§ Task brief:
Retype every item below word for word, leaving out the pictures.

§ Records for the task:
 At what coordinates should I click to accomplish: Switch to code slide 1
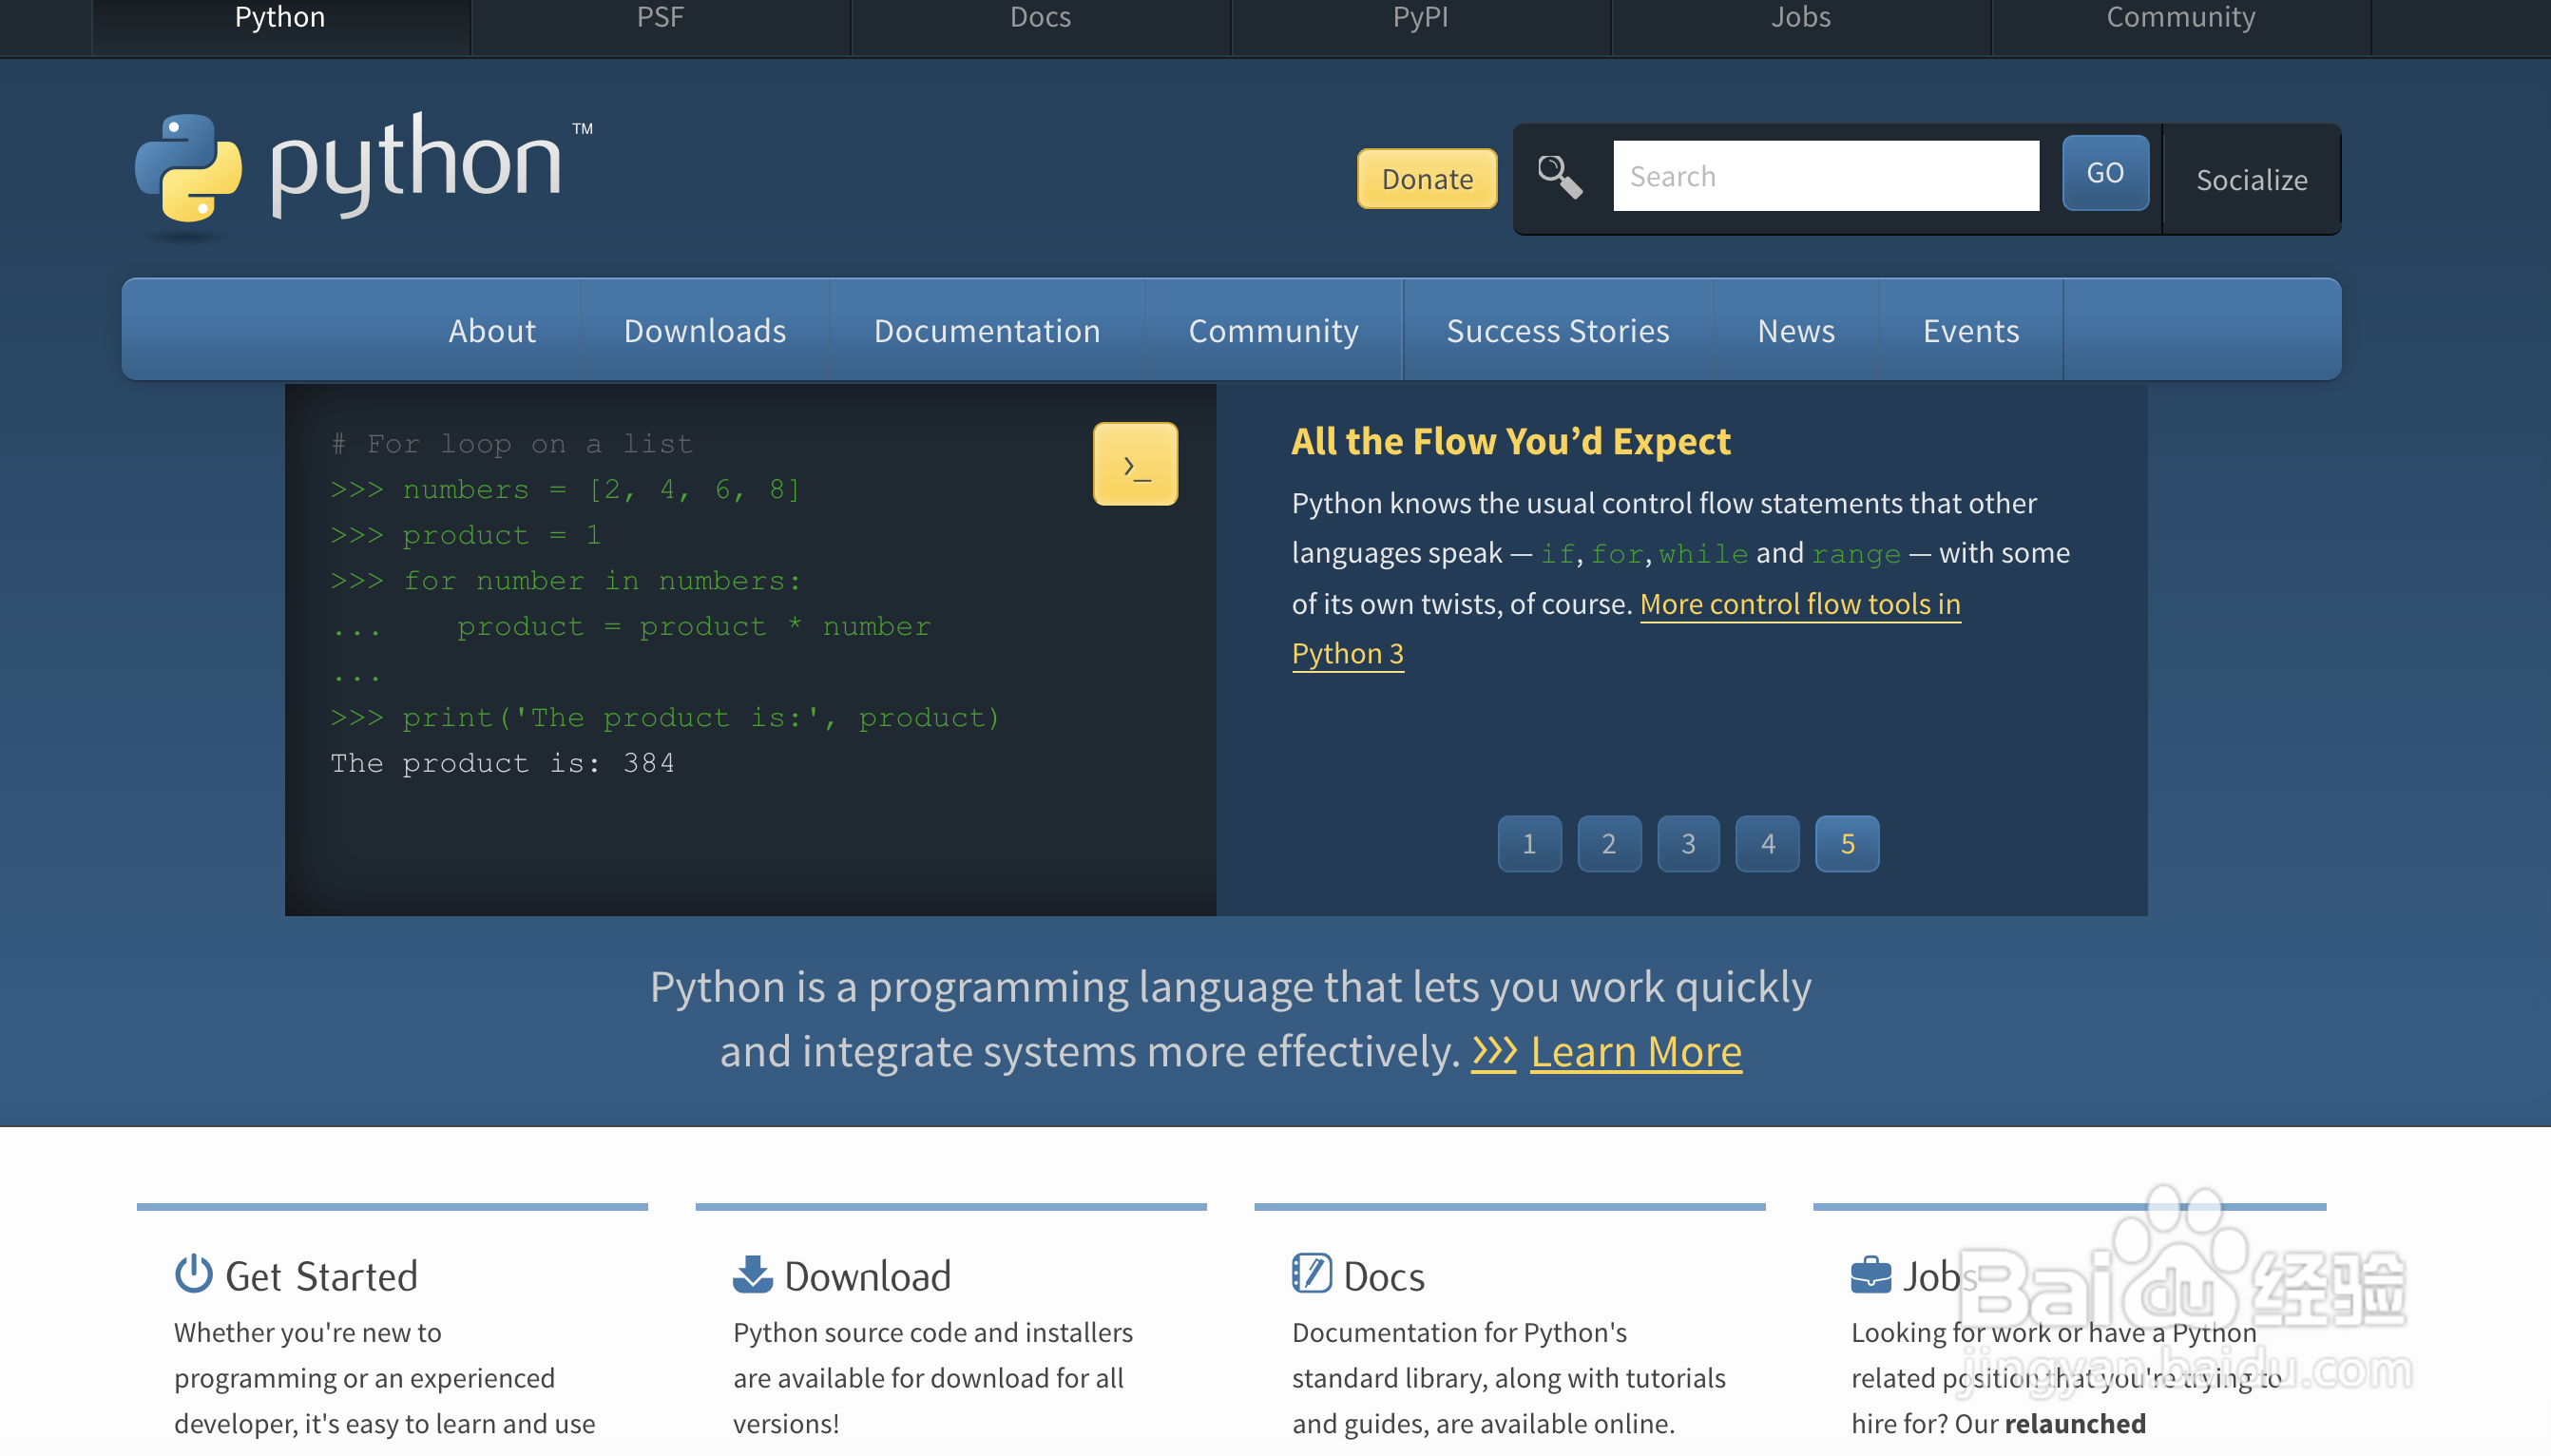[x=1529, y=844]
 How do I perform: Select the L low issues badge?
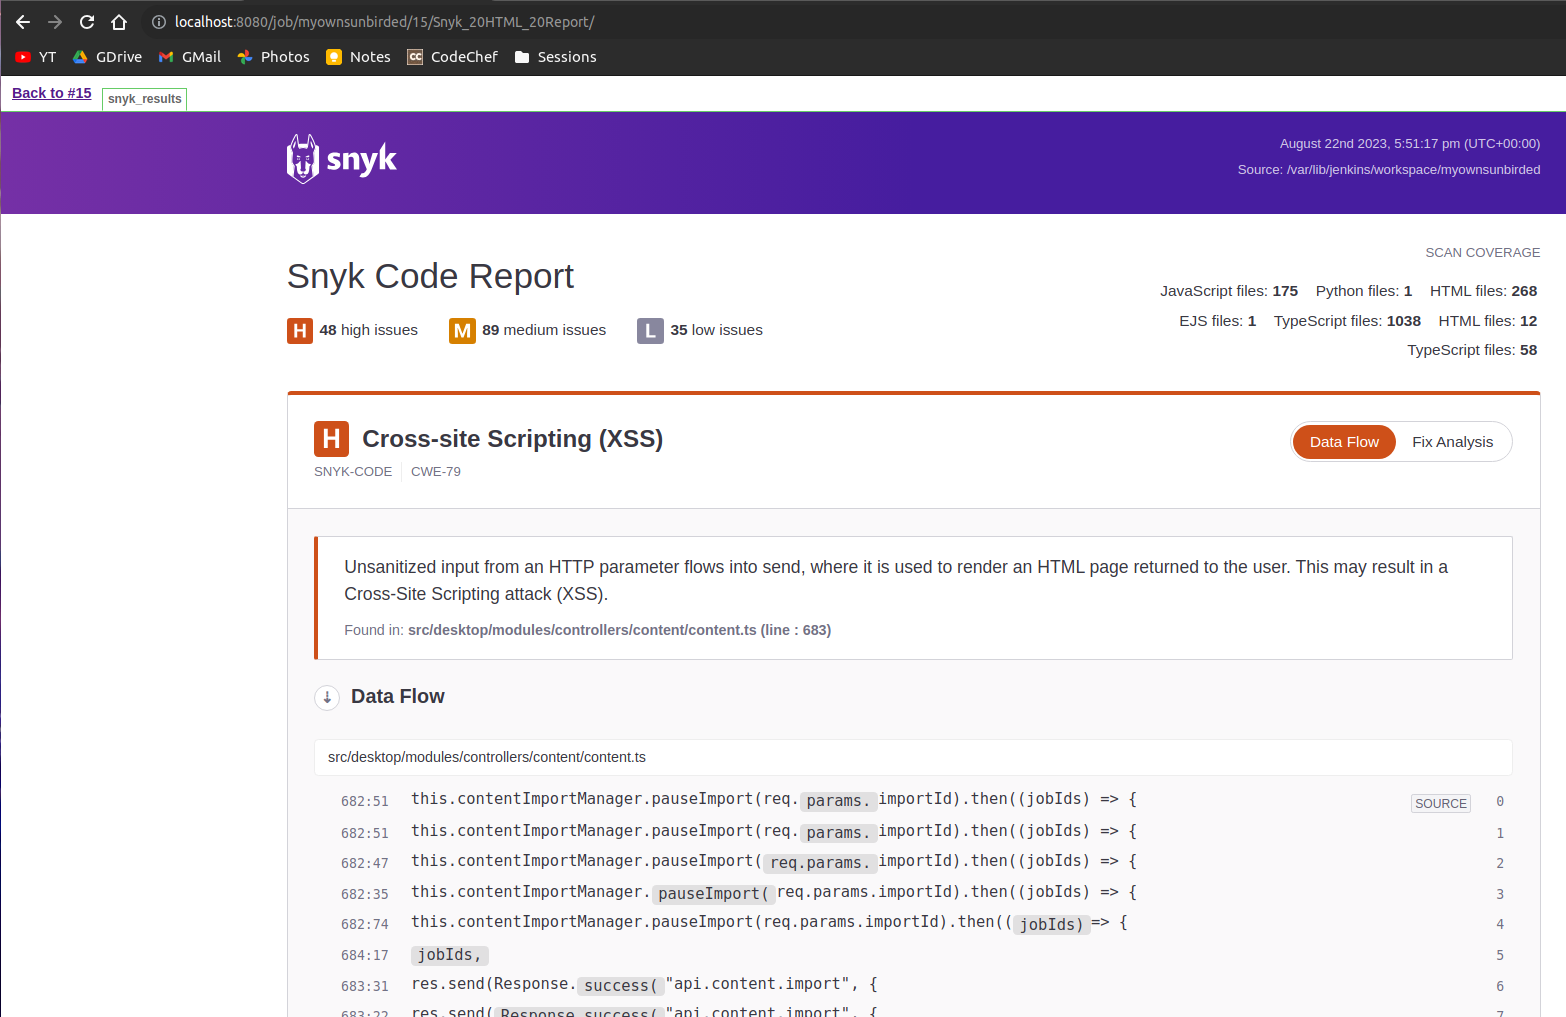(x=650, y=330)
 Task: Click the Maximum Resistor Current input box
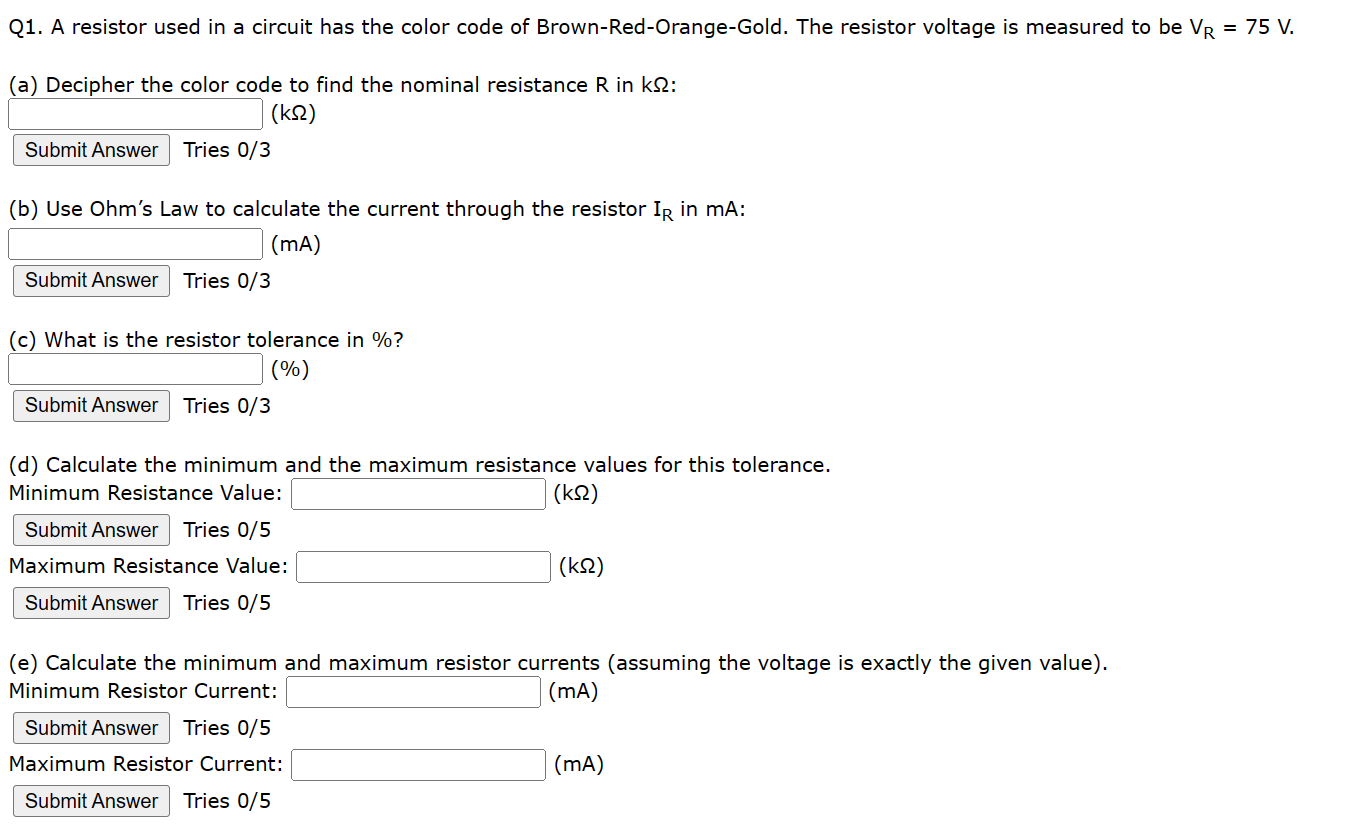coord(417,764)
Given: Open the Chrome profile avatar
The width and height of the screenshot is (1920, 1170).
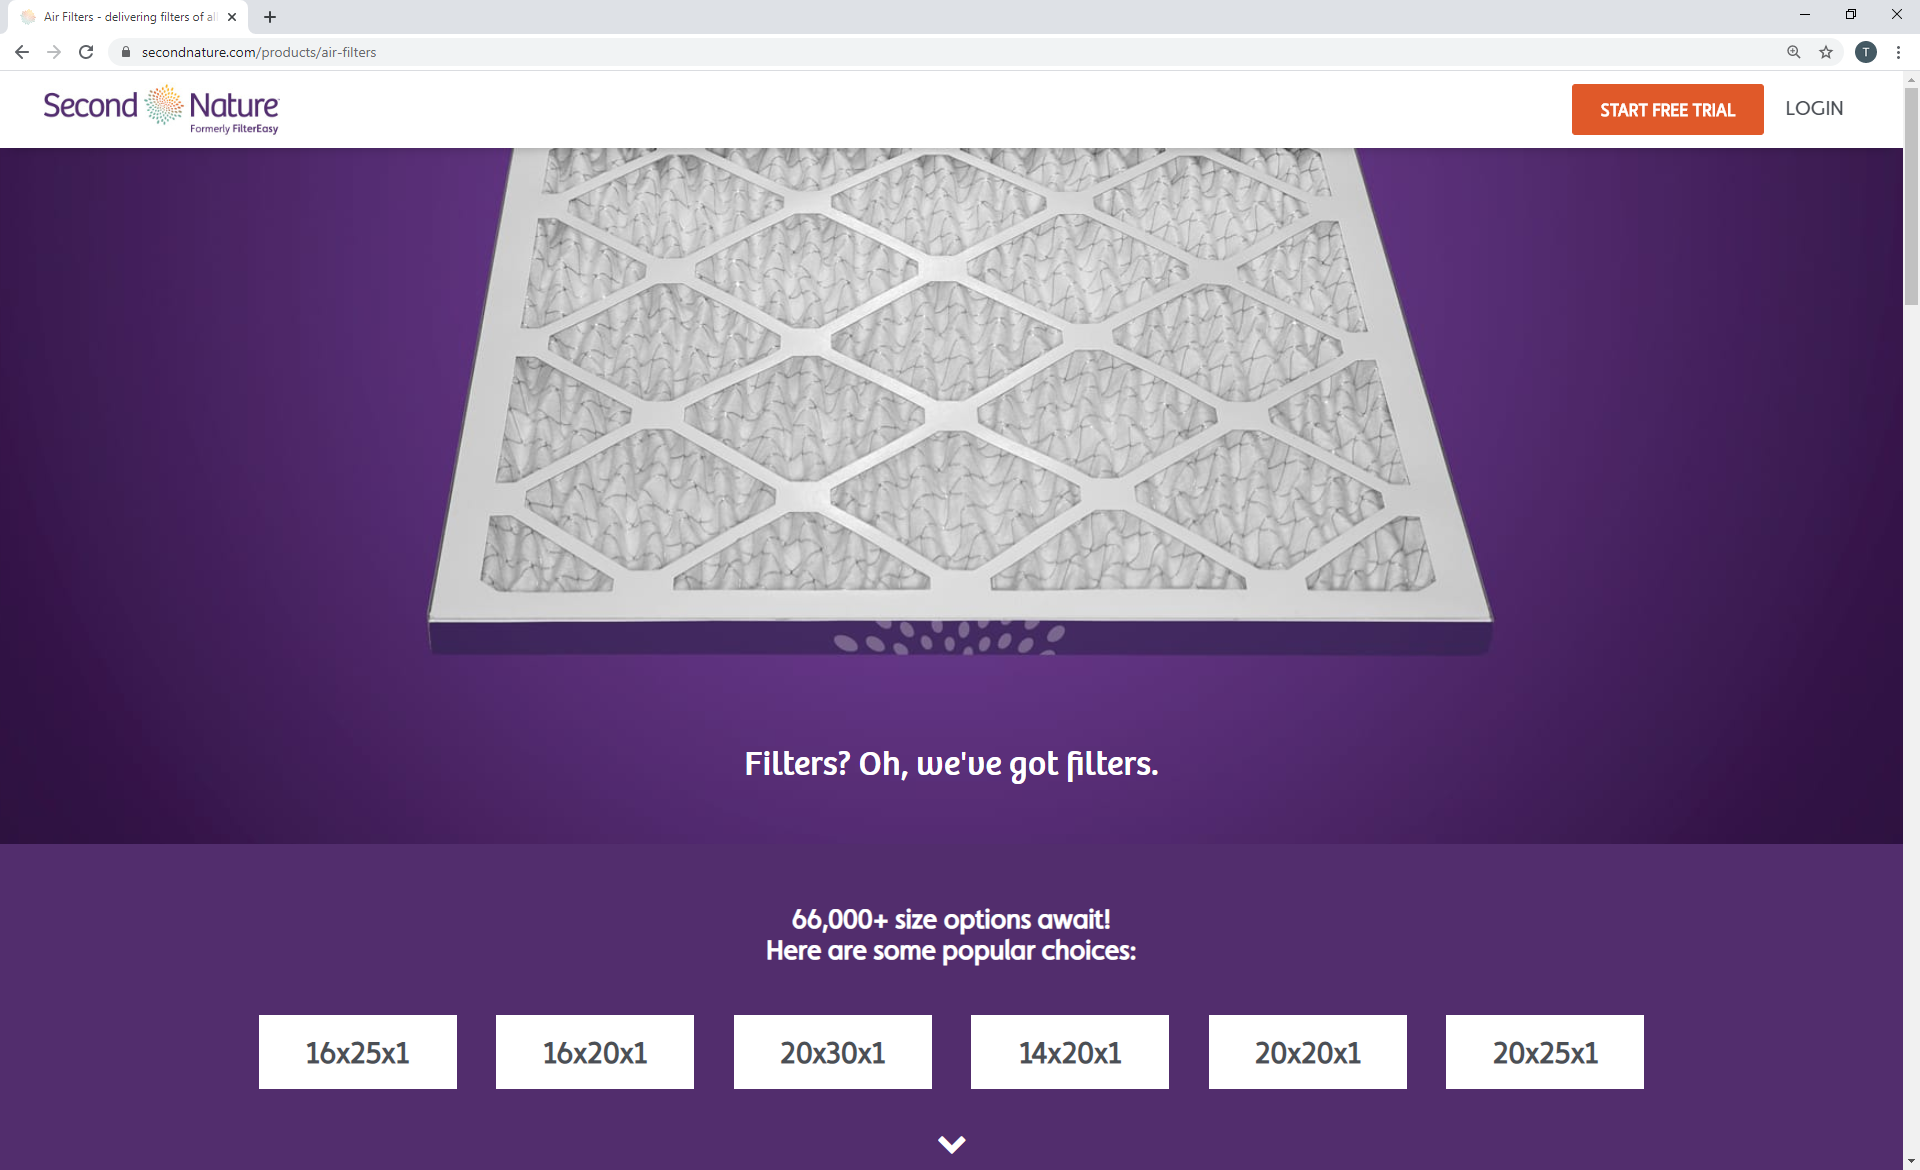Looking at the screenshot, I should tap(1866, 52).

§ Completed task:
 At what coordinates should I click to accomplish: Switch to code slide 1
[x=1529, y=844]
 How do I perform: Select the L low issues badge?
(x=650, y=330)
 Task: Click the Maximum Resistor Current input box
coord(417,764)
Given: Open the Chrome profile avatar
The width and height of the screenshot is (1920, 1170).
Looking at the screenshot, I should tap(1866, 52).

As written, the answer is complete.